[Opening DATA FOR PROCESSING section]
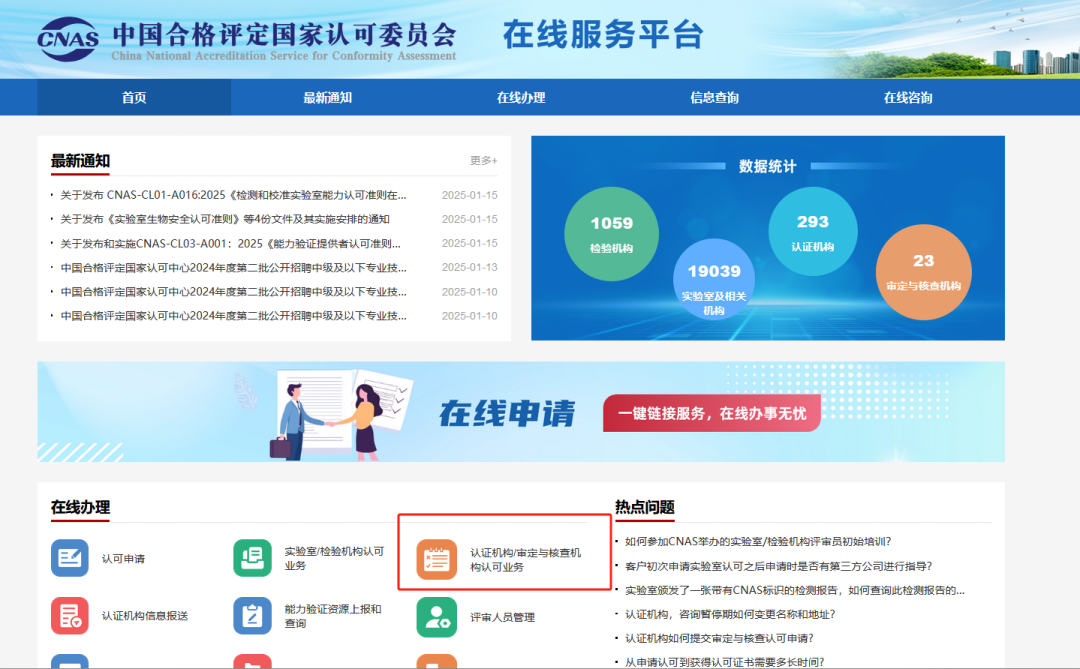Viewport: 1080px width, 669px height.
Task: Click the 一键链接服务 banner button
Action: pyautogui.click(x=711, y=412)
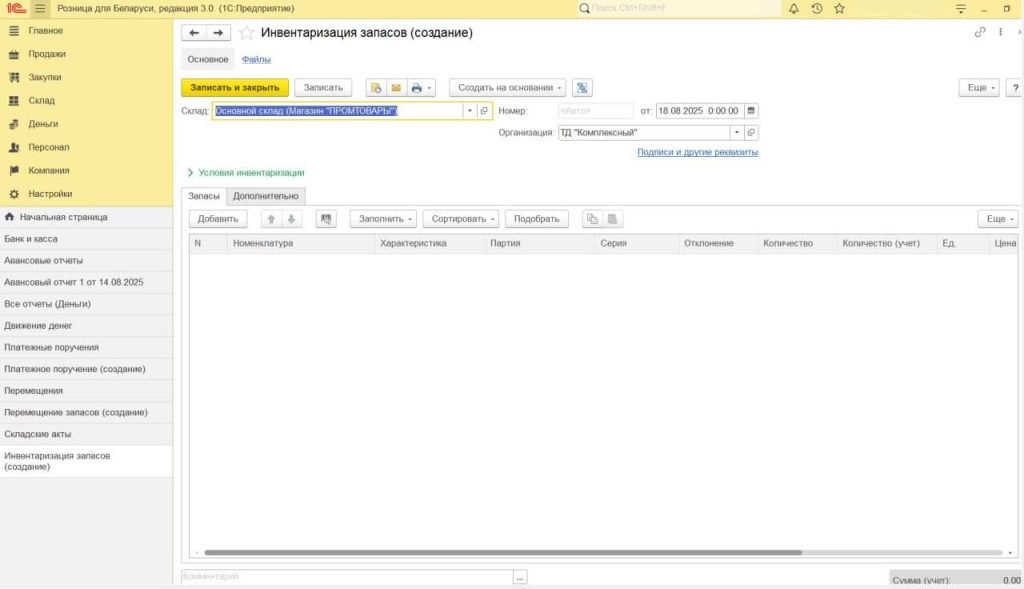Click the notifications bell icon

pyautogui.click(x=794, y=8)
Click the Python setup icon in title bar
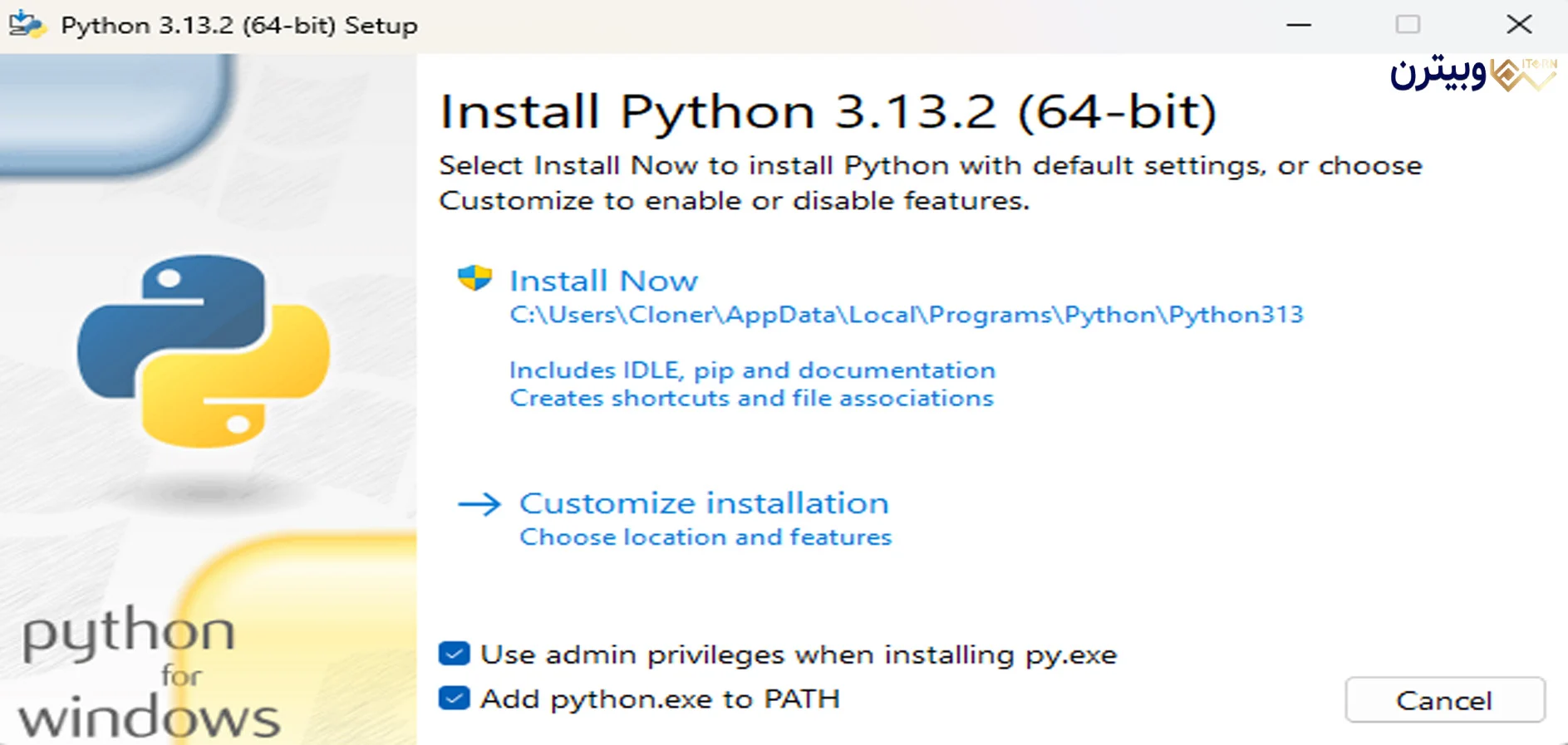This screenshot has width=1568, height=745. pyautogui.click(x=27, y=25)
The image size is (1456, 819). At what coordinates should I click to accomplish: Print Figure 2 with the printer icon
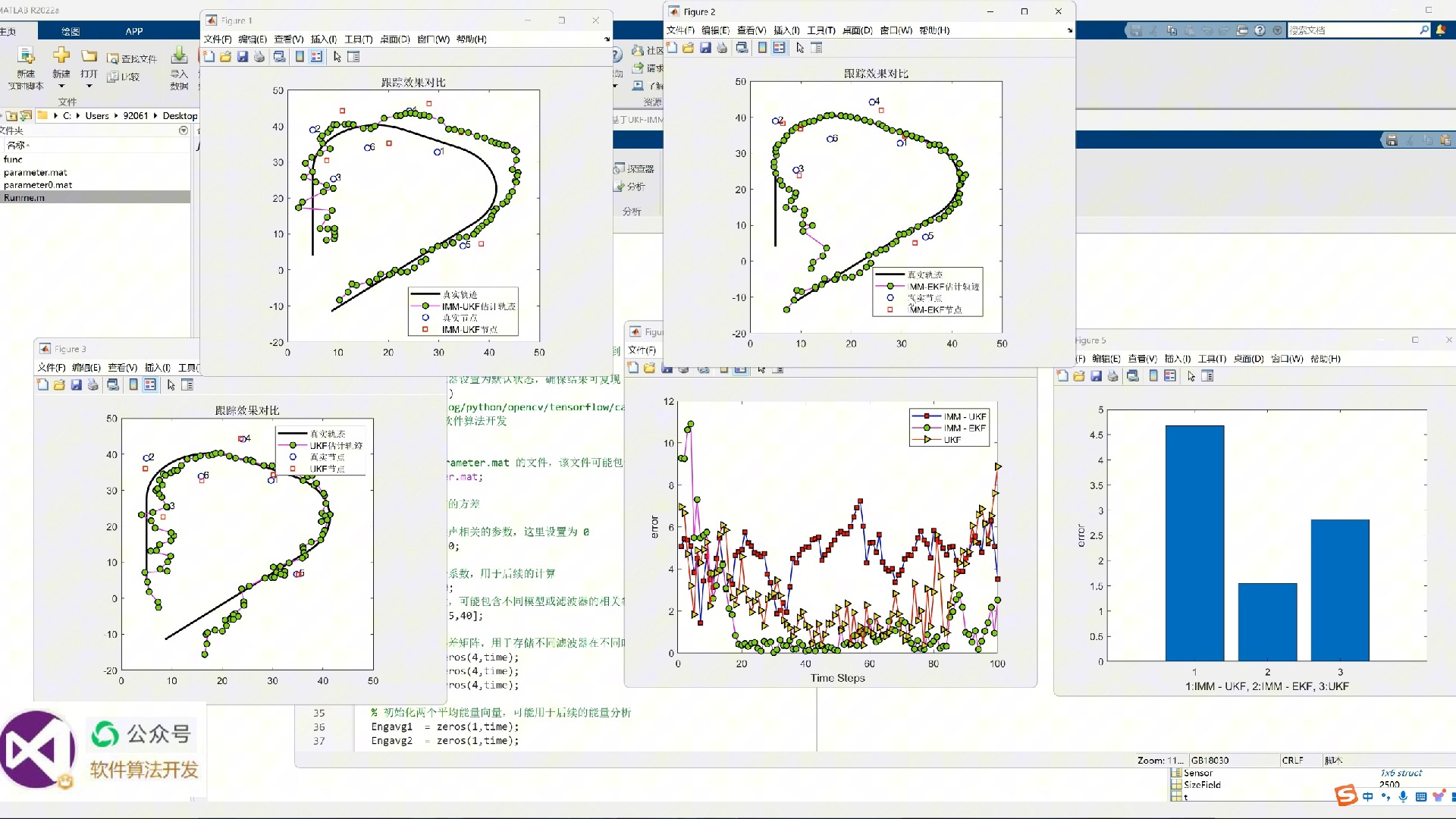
[Closing DATA FOR PROCESSING section]
#### EXERCISE GOAL:
The answer must be an exact transcription of the lines from the one containing "Click the Python setup icon in title bar" through the last line of the records above, both included, with no pictures.

#### TASK SOLUTION:
Click the Python setup icon in title bar
This screenshot has width=1568, height=745. pyautogui.click(x=27, y=25)
The image size is (1456, 819). At what coordinates should I click to accomplish: Print Figure 2 with the printer icon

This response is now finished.